EX-5.1 2 d635638dex51.htm EX-5.1 EX-5.1

Exhibit 5.1

[WBD Letterhead]

October 19, 2018

Vulcan Materials Company

1200 Urban Center Drive

Birmingham, AL 35242

Re:        Registration Statement on Form S-4

Ladies and Gentlemen:

We have acted as counsel to Vulcan Materials Company, a New Jersey corporation (the “Company”) in connection with the preparation of the Company’s registration statement on Form S-4 (the “Registration Statement”) under the Securities Act of 1933, as amended (the “1933 Act”), filed by the Company today with the Securities and Exchange Commission (the “Commission”). The Registration Statement relates to the proposed offer and sale by the Company of up to $460,949,000 principal amount of the Company’s 4.70% Notes due 2048 (the “Exchange Notes”) in exchange for a like principal amount of the Company’s outstanding 4.70% Notes due 2048 (the “Original Notes”; such offer and sale, as described more fully in the Registration Statement, the “Exchange Offering”).

The Exchange Notes are to be issued pursuant to the Indenture dated as of February 23, 2018, between the Company and Regions Bank, as trustee (the “Indenture”).
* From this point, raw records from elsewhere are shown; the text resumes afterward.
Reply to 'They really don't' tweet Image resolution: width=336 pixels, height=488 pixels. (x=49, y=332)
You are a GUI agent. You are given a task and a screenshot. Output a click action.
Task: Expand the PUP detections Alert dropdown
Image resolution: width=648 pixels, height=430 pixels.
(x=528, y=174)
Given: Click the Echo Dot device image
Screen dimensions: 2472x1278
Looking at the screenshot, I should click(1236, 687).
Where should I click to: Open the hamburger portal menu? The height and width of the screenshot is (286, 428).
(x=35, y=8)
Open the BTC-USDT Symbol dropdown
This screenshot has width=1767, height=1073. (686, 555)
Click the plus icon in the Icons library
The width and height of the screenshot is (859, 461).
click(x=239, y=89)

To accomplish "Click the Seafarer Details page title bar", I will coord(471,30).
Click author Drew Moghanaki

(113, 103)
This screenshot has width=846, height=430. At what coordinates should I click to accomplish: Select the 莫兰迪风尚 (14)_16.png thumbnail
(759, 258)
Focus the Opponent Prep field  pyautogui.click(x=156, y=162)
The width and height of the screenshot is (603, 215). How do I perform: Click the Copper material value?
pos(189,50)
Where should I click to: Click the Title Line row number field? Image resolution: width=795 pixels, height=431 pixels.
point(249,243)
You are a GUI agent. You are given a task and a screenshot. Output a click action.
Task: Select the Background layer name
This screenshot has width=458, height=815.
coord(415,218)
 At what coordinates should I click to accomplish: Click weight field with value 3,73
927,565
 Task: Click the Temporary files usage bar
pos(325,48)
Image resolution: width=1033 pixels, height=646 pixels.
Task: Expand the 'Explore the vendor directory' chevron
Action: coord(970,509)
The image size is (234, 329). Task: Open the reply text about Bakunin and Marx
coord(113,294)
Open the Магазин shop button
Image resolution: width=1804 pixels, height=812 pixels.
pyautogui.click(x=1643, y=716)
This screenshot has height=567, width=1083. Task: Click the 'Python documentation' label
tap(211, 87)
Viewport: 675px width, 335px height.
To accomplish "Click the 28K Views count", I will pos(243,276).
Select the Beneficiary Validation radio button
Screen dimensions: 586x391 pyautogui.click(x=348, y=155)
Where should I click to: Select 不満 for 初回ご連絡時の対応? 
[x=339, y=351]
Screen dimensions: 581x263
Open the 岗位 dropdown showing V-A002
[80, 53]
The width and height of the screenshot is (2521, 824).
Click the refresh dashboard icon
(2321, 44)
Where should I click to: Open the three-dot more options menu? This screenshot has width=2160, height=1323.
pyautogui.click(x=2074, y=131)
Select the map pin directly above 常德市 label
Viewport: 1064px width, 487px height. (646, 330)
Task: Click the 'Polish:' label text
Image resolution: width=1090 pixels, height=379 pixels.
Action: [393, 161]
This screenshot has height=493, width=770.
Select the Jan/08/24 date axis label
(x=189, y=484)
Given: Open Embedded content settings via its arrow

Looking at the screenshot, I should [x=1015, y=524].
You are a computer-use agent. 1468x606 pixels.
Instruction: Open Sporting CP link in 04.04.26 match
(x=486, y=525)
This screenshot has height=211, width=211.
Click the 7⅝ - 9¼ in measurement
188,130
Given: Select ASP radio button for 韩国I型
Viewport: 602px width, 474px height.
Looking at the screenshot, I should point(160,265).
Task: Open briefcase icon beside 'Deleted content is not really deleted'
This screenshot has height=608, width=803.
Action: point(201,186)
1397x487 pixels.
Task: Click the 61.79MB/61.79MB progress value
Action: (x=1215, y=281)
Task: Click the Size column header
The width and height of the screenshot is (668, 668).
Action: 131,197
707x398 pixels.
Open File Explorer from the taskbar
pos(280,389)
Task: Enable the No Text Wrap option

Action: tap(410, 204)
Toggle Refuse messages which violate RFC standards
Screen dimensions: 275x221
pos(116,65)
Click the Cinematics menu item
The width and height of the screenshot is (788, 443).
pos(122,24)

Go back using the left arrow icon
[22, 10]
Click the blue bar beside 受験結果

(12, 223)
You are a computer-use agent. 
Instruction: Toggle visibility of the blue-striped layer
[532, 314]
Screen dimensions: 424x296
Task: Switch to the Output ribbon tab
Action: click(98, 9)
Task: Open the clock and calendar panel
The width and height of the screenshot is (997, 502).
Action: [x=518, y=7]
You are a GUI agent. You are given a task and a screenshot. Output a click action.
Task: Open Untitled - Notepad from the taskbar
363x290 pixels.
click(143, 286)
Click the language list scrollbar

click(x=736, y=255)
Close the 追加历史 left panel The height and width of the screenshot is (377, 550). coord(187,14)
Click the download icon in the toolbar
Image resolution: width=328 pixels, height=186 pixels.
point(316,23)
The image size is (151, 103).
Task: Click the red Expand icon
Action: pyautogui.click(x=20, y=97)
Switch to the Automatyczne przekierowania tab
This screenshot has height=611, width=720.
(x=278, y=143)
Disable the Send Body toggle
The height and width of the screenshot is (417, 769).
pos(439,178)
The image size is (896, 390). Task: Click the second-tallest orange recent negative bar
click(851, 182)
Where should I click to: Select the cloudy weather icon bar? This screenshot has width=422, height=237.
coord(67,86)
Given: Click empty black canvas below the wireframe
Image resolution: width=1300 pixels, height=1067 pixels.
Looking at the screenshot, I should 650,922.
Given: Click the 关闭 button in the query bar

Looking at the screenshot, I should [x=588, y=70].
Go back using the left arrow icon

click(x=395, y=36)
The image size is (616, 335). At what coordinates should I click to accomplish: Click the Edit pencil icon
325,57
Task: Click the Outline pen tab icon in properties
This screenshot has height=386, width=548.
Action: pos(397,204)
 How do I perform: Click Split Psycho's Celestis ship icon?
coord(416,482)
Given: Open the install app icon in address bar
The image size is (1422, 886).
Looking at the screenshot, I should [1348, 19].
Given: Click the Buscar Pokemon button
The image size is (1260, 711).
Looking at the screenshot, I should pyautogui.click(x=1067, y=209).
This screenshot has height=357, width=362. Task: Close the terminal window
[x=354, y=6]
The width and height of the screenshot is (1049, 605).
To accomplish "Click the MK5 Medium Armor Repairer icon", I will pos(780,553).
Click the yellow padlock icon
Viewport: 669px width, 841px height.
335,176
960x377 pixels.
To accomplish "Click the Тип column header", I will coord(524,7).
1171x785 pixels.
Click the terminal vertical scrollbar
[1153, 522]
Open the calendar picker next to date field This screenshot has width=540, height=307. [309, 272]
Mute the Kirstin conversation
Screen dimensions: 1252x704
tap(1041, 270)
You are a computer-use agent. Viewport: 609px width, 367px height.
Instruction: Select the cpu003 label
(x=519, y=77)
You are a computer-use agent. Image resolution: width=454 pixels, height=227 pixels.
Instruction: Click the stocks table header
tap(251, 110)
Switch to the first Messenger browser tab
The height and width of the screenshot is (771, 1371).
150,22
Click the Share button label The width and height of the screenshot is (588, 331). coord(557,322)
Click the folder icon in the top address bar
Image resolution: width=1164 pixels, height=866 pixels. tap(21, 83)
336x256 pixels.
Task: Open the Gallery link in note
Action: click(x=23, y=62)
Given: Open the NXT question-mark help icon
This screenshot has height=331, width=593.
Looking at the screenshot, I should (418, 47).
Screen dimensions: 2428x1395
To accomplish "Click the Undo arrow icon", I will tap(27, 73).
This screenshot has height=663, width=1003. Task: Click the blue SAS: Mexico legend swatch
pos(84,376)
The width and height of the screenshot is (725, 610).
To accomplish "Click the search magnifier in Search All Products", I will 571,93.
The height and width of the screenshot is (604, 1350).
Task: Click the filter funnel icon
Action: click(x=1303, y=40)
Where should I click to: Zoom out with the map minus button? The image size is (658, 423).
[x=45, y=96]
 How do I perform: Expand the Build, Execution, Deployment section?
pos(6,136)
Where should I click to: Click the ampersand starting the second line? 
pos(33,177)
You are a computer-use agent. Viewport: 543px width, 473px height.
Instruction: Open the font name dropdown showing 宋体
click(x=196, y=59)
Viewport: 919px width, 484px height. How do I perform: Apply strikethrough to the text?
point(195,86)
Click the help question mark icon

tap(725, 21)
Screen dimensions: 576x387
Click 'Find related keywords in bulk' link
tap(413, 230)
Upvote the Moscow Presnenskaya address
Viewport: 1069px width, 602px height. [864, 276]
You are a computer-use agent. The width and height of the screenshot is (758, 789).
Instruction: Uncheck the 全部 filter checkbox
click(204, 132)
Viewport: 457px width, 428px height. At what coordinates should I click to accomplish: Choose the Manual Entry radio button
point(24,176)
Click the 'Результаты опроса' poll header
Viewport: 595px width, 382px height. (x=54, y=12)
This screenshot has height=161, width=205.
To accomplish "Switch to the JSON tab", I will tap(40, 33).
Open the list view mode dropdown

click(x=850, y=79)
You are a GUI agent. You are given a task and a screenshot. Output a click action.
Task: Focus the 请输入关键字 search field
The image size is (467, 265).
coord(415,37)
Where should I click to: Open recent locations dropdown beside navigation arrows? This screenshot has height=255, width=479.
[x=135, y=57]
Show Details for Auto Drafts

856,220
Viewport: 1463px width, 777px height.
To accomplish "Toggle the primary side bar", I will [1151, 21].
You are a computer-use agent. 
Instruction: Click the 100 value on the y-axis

This opinion is delivered to you pursuant to Item 601(b)(5) of Regulation S-K of the Commission.

As the Company’s counsel, we have examined originals or copies, certified or otherwise identified to our satisfaction as being true and complete copies of the originals, of the Indenture, the form of the Exchange Notes, the Registration Statement and such other documents, corporate records, certificates of officers of the Company and of public officials and other instruments and documents as we have deemed necessary or advisable to enable us to render the opinions expressed below.

In connection with such examination, we have assumed (i) the genuineness of all signatures and the legal capacity of all signatories; (ii) the authenticity of all documents submitted to us as originals and the conformity to original documents of all documents submitted to us as certified or photostatic copies; (iii) that the Indenture constitutes the enforceable obligation of the trustee; and (iv) the proper issuance and accuracy of certificates of public officials and representatives of the Company.

Based on and subject to the foregoing assumptions and the other assumptions contained herein, and having regard for such legal considerations as we deem relevant, it is our opinion that (i) the Exchange Notes will, when duly executed, authenticated, issued and delivered in exchange


for the Original Notes in accordance with the terms and provisions of the Indenture and the Exchange Offering, constitute valid and binding obligations of the Company, enforceable against the Company in accordance with their terms, subject to (a) the effect of any bankruptcy, insolvency, reorganization, moratorium, arrangement or similar laws affecting the rights and remedies of creditors’ generally, including the effect of statutory or other laws regarding fraudulent transfers or preferential transfers, and (b) general principles of equity, including concepts of materiality, reasonableness, good faith and fair dealing and the possible unavailability of specific performance, injunctive relief or other equitable remedies regardless of whether enforceability is considered in a proceeding in equity or at law. We express no opinion regarding the effectiveness of any waiver of stay, extension or usury laws or of unknown future rights or provisions relating to indemnification, exculpation or contribution, to the extent such provisions may be held unenforceable as contrary to federal or state securities laws.

This opinion is limited to the laws of the States of New Jersey and New York, as currently in effect, and we are expressing no opinion as to the effect of the laws of any other jurisdiction.

This opinion is rendered as of the date hereof, and we undertake no obligation to advise you of any changes in applicable law or any other matters that may come to our attention after the date hereof.

This opinion is furnished to you in connection with the filing of the Registration Statement and is not to be used, circulated, quoted or relied upon for any other purpose except that purchasers of the Exchange Notes offered pursuant to the Registration Statement may rely on this opinion to the same extent as if it were addressed to them.

We hereby consent to the filing of this opinion as an exhibit to the Registration Statement and to any reference to the name of our firm in the Registration Statement. In giving this consent, we do not admit that we are in the category of persons whose consent is required under Section 7 of the 1933 Act or the rules and regulations of the Commission thereunder.